How do you justify an investment in IT Support? How do you make sure that your investment was a good one?
The issue with measuring ROI with IT Support is that it seems almost impossible to do. Unlike a farmer investing in say, a tractor, an executive cannot see the increased production generated from implementing effective IT Support.
The Psychology of IT Investments
What is the best case scenario for your IT setup?
The most perfect, brilliant IT support setup in the world, to a lay person, can be most fully described as, “functioning”.
A good investment in IT Support aims to have minimum, or even zero down-time, which is an important goal for a lot of businesses. However, the best case scenario, is not tangible. If everything goes right, then nothing goes wrong. That’s the best return for an IT Support investment.
How can you justify a large investment in IT Support, where your ROI is measured by “nothing going wrong”?
“If everything goes right, then nothing goes wrong. That’s the best return for an IT support investment.”
When people think of their business productivity, they do not automatically account for downtime, which is something that everyone can and will experience if they do not invest well in IT Support.
Honestly, it’s a natural response. Unless clients have experienced a system failure, or network downtime in the past, they probably feel like it’s a large cash outlay that effectively makes their business do no more than what they expect it to do.
The Cost of Downtime
This graph, from a Coleman Parkes 2010 study, shows the average revenue loss in terms of Euros for different sized companies. It should be noted, that ‘small’ in this example is 50-499 employees.

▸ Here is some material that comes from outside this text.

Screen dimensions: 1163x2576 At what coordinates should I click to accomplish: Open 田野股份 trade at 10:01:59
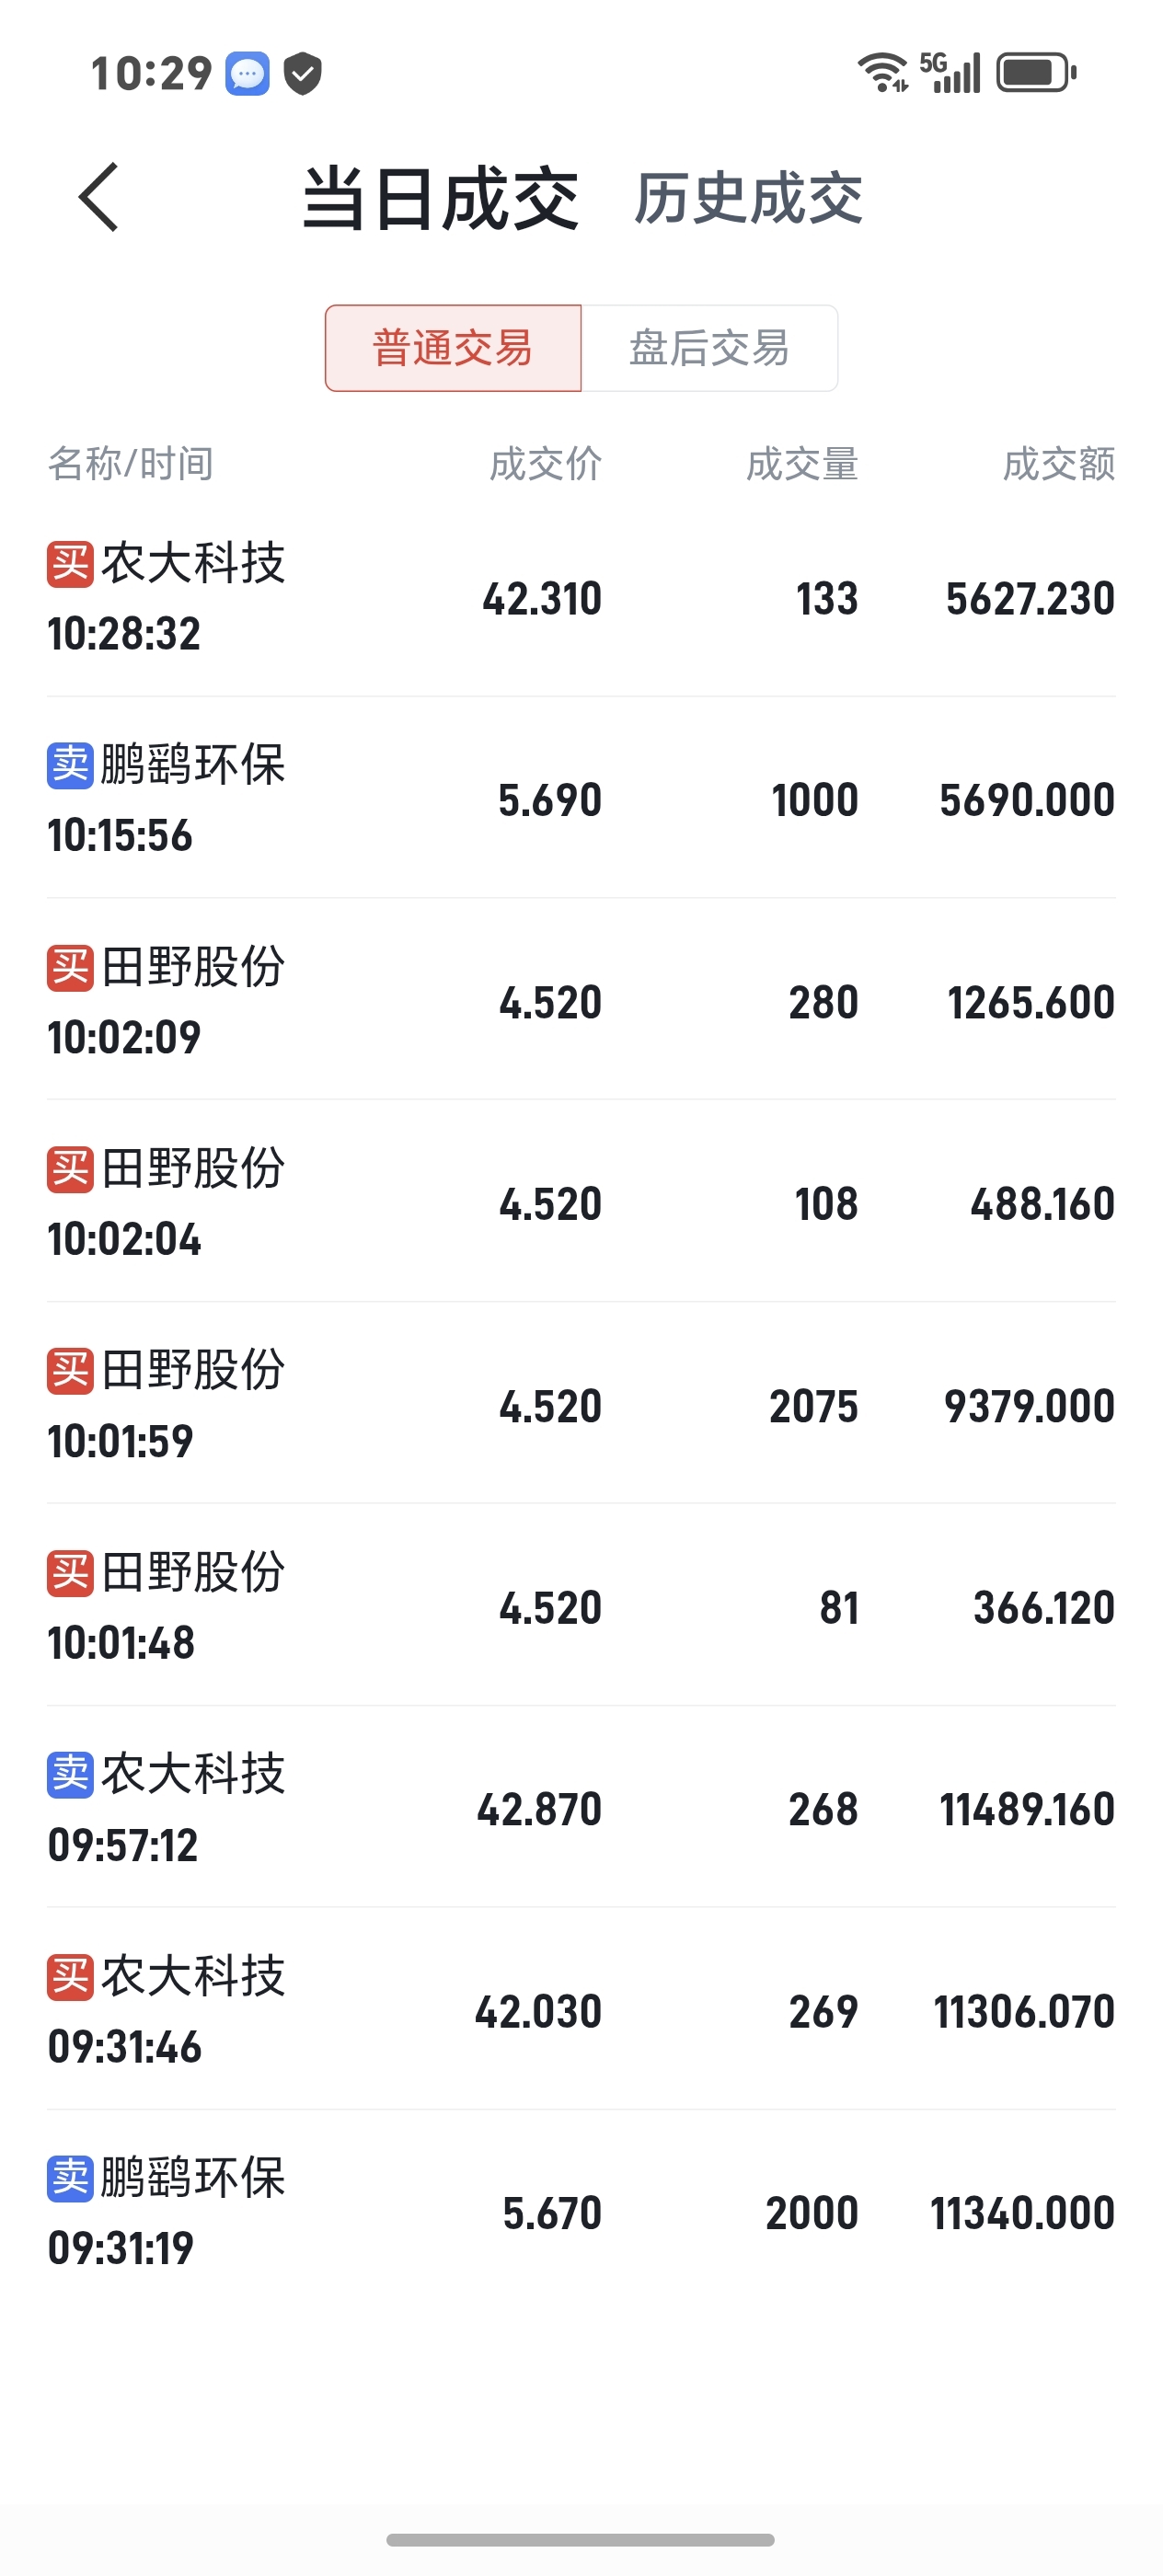pos(580,1404)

Further, the study provides no data about the quality of the existing IT setups in their sample, so these numbers could be inflated, or deflated depending on whether their setups were poor, or fantastic, respectively.
See For Yourself
If your business has experienced downtime, you can attest to the importance of business continuity. If not, here’s a way to calculate the loss for your own business:
Let’s use an example of 1 hour of downtime. How many employees are affected? Let’s say, 15. How much is each employee’s time worth? Let’s say, they’re all in the same department, and one hour’s pay is $20 SGD. By having one hour of downtime, you effectively lose 15 man-hours of productivity, and therefore $300 SGD per hour.
This is a simplistic calculation, admittedly, but it helps put the concept of downtime in numerical terms.
Do this calculation for your own business. How many man-hours did you lose last year? How many do you expect to lose in the coming year? Perhaps your business could function fine regardless of downtime. Or perhaps, like most businesses, you would stand to lose some money and need to think about whether this loss warrants an investment in IT.